TV: Who's tossing shade?

It's not that Jennifer Lopez can't make a mistake -- forget GIGLI, did you see that cringe inducing canary yellow outfit at tonight's Golden Globes.

So we're not saying she's infallible.


Her new show SHADES OF BLUE debuted on NBC last Thursday.

And we're not saying everyone has to love it.

But we are saying she appears to be this season's Ashley Judd.

In 2012, Ashley starred in the effective MISSING which was dog piled by 'critics' who focused on Ashley's face.

SHADES OF BLUE has been met with what they call 'mixed reviews.'

This means some positive, some negative.

And that can happen.

Every show is not for everyone.

But looking at 25 negative reviews, we were struck by something.

These 'critics' who just couldn't stand the genre . . . loved it when it starred a man.

Especially when it was a cable TV show that starred a man.

Sexism comes in all forms.

SHADES OF BLUE finds Lopez playing police detective Harlee Santos.  Santos works under Lt. Matt Wozniak (Ray Liotta) and he and his team -- including Santos are crooked cops, on the take.

FBI agent Robert Stahl shows up when Santos is set up in a sting.  The FBI uses Santos' teenage daughter Cristina (Sarah Jeffery) as leverage to force Harlee to become an informant.

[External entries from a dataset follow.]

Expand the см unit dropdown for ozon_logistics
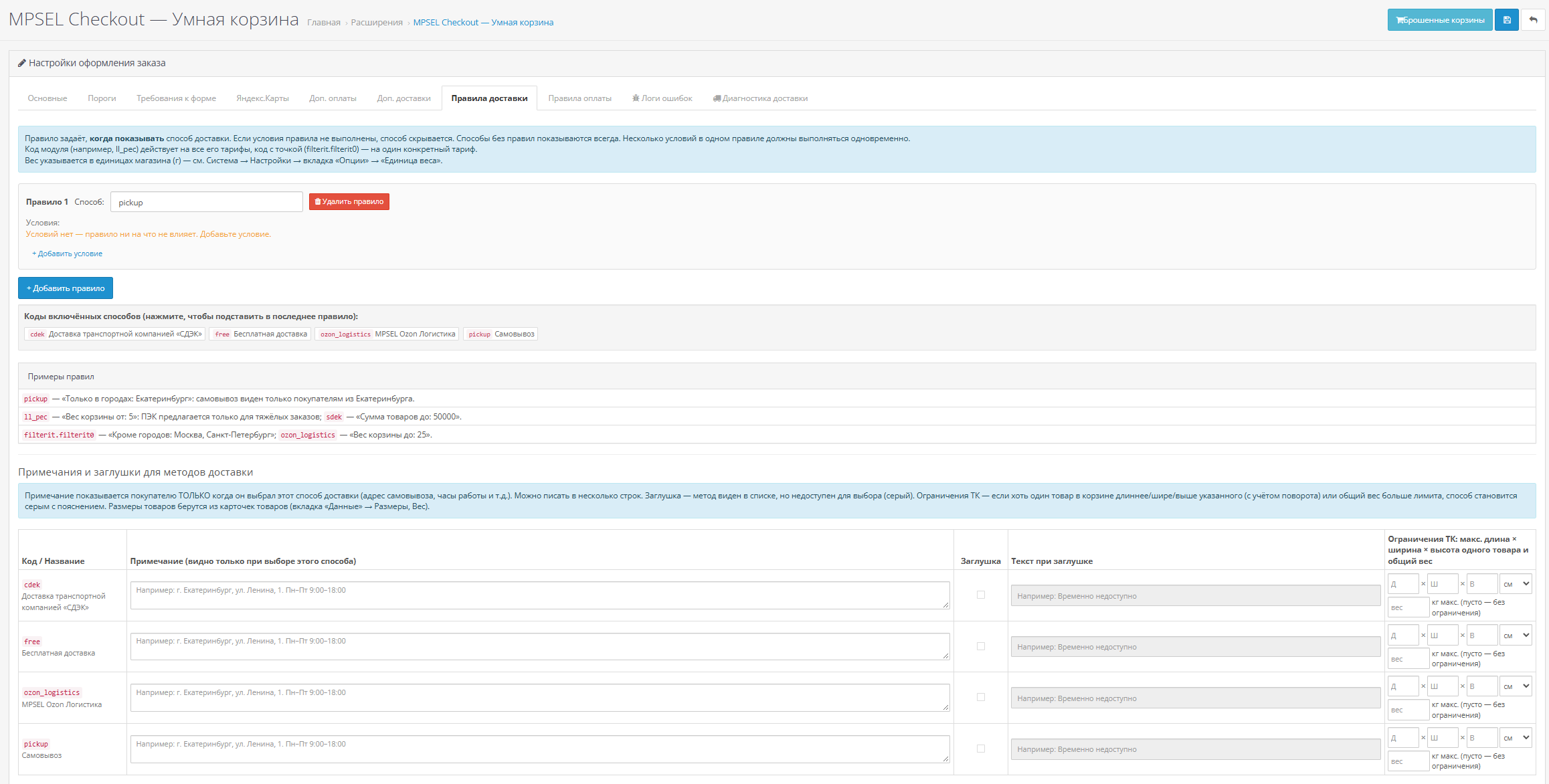(x=1516, y=686)
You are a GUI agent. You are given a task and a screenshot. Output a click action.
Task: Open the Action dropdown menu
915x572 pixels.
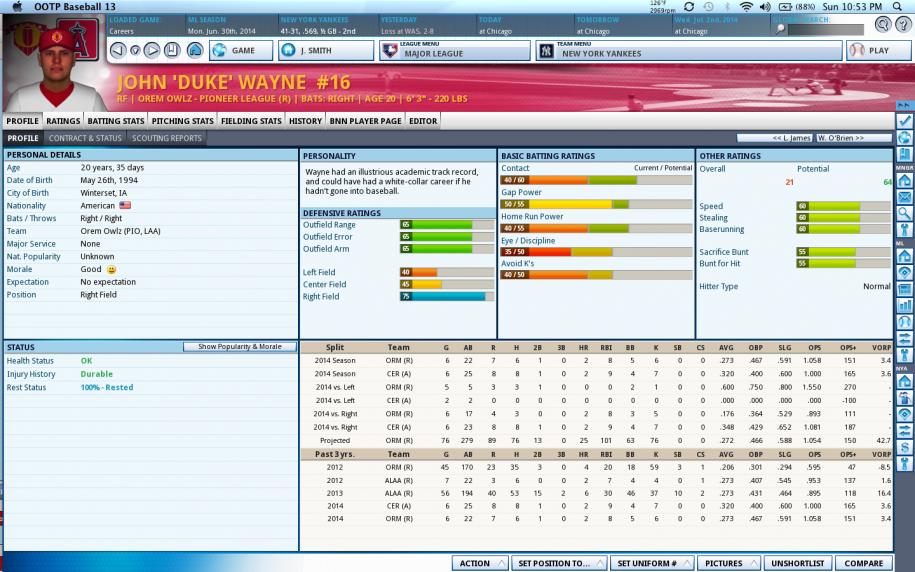tap(479, 563)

Santos doesn't feel much guilt for extortion or being a crooked cop but she does feel remorse for betraying Wozniak and her team.

And she also feels fear.

Because no one plays crazy like Ray Liotta.

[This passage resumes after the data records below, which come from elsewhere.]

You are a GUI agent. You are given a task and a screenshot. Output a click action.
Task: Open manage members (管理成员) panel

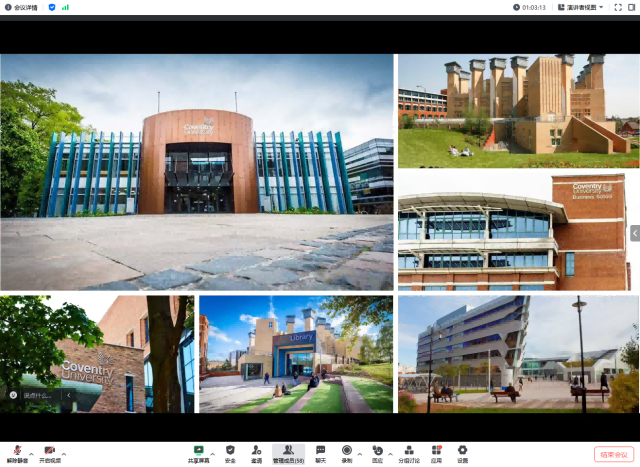pyautogui.click(x=288, y=453)
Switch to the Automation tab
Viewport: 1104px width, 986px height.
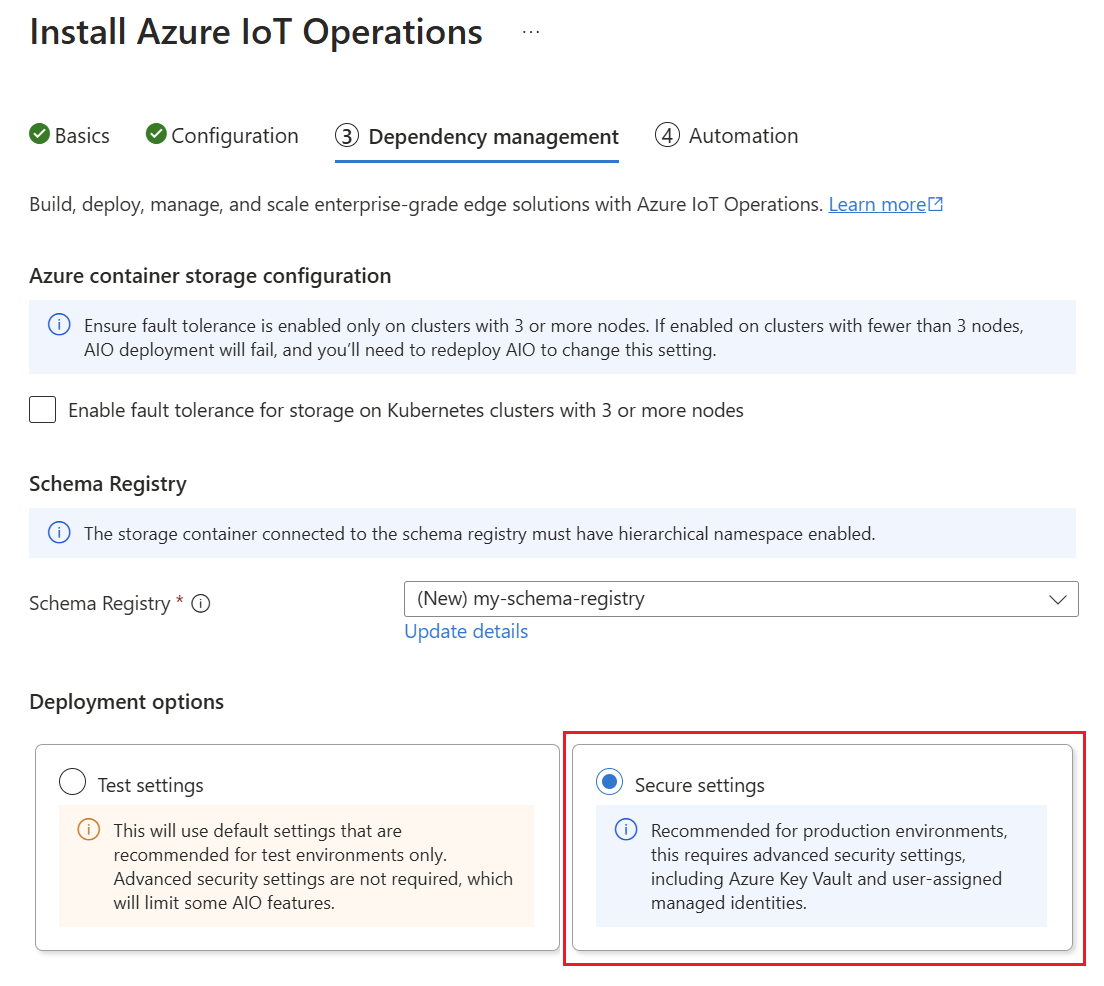[742, 135]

And Wozniak knows there's a rat on the team but thinks Harlee Santos is the one person he can trust and that she can help him smoke out the informer.

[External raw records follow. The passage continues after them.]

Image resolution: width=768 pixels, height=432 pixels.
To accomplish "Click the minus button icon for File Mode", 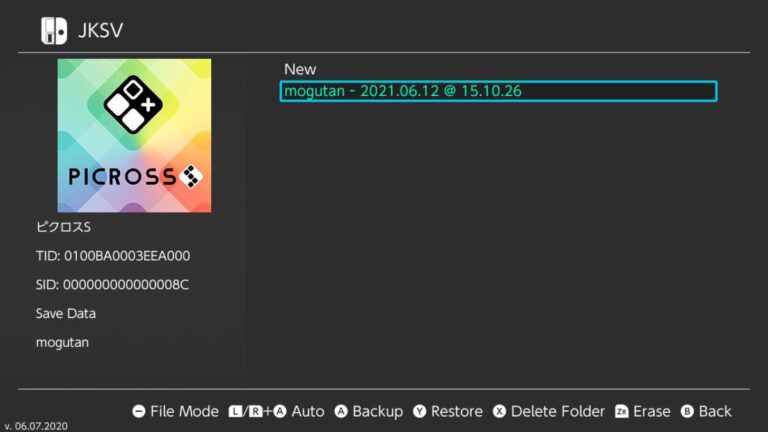I will pos(139,411).
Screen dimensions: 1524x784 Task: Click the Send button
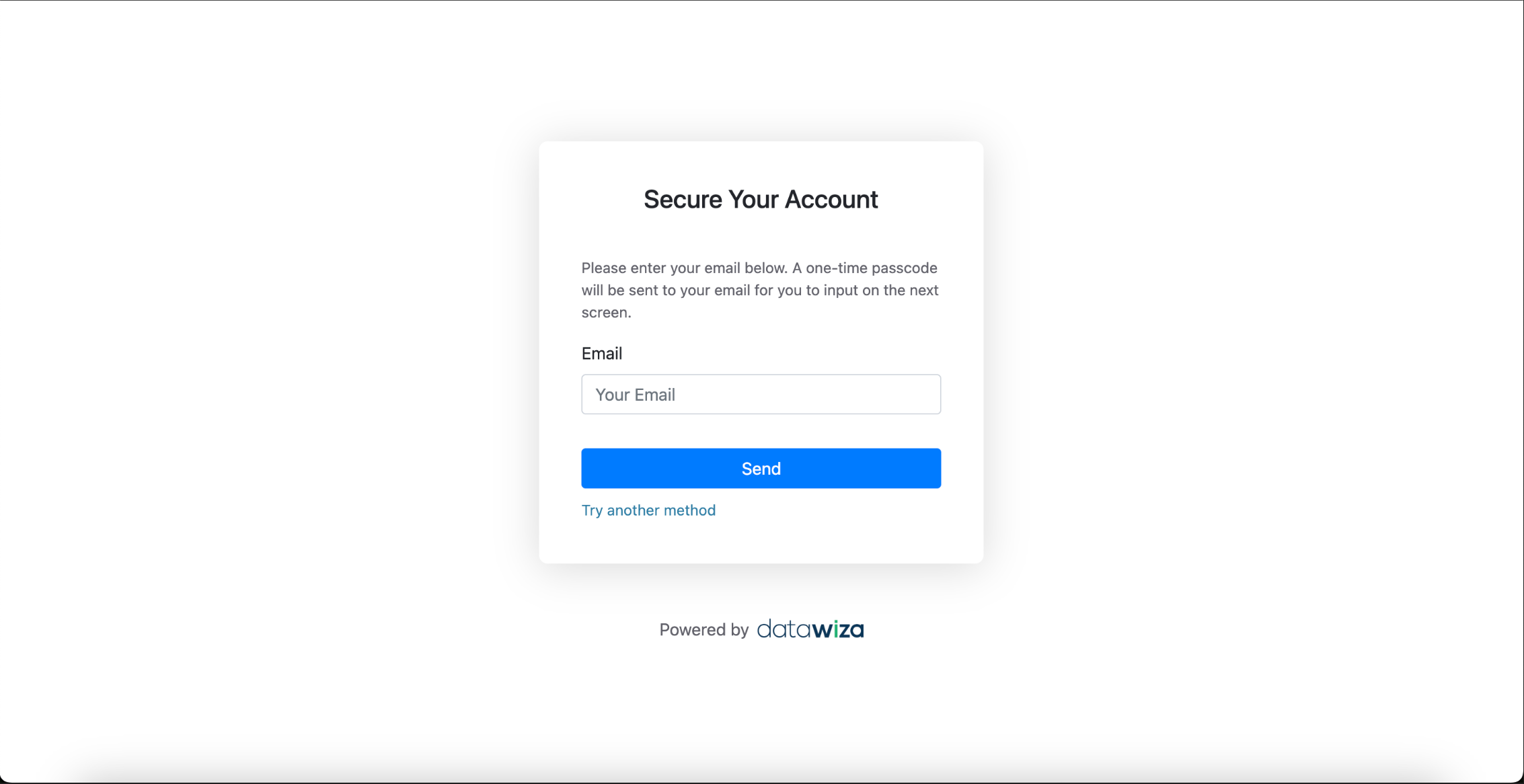761,468
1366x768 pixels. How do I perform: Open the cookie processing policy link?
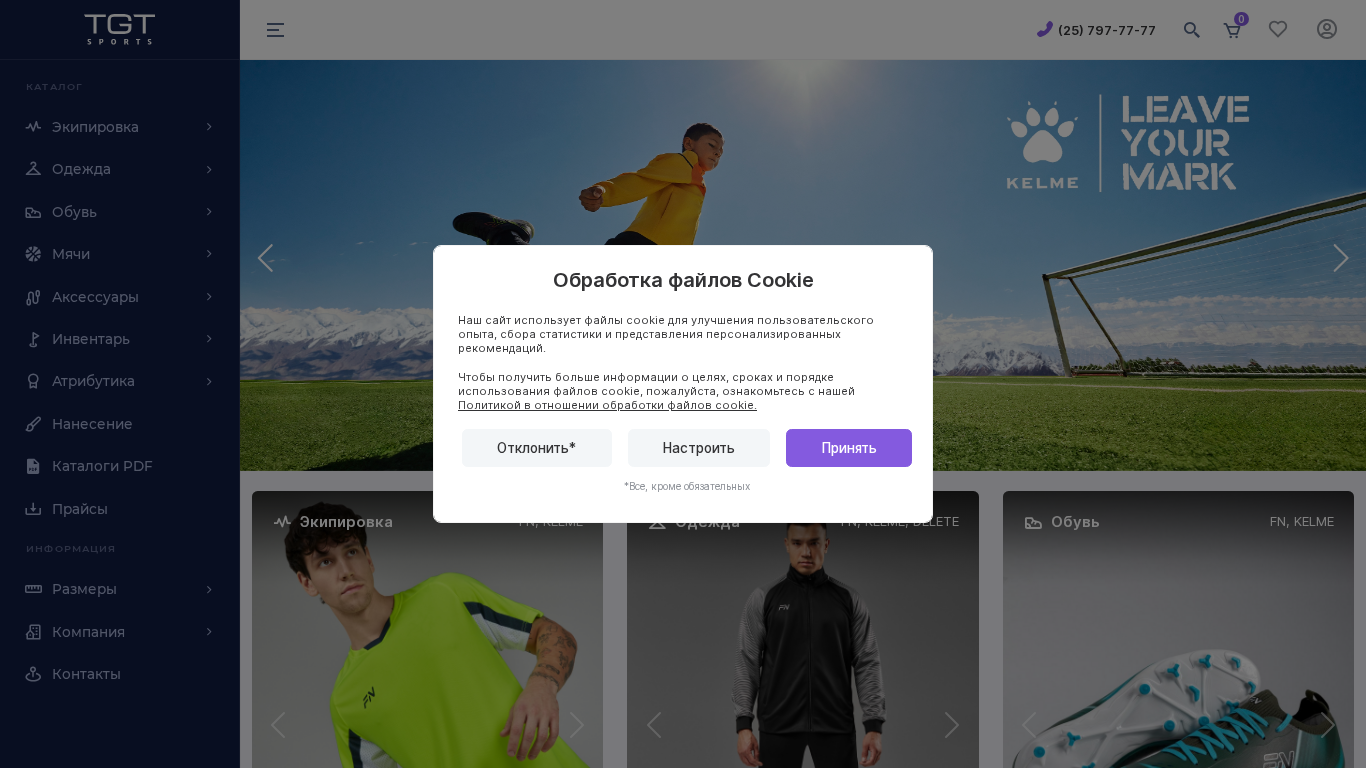click(x=607, y=405)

The series has various long running elements that should make for a satisfying ride.

Behind the scenes?

The executive producers of  SHADES OF BLUE include Lopez, Elaine Goldsmith-Thomas and Benny Medina -- the three are also producers of ABC Family's THE FOSTERS.  You don't go into a fourth season, as THE FOSTERS has, without knowing a thing or two.

And among the people the three team up with?

Barry Levinson.  The screenwriter and Academy Award winning director has a string of quality films including DINER, AND JUSTICE FOR ALL . . ., WAG THE DOG, BUGSY, BEST FRIENDS and especially TIN MEN.

Again, this is an involving show.

If it were on AMC or HBO and starred a man, some of the same critics slamming the series would apparently like it.

NBC has a tight drama -- melodrama actually -- and there's rooms for all sorts of twists and turns and flips.  SHADES OF BLUE is off to a strong start and is the best hour of television NBC's offered in the 2015 fall - 2016 spring season.

Jennifer Lopez may need to rethink her color scheme for business events, but she's delivering a first rate performance in SHADES OF BLUE and, as a producer, she's got a lot to be proud of as well.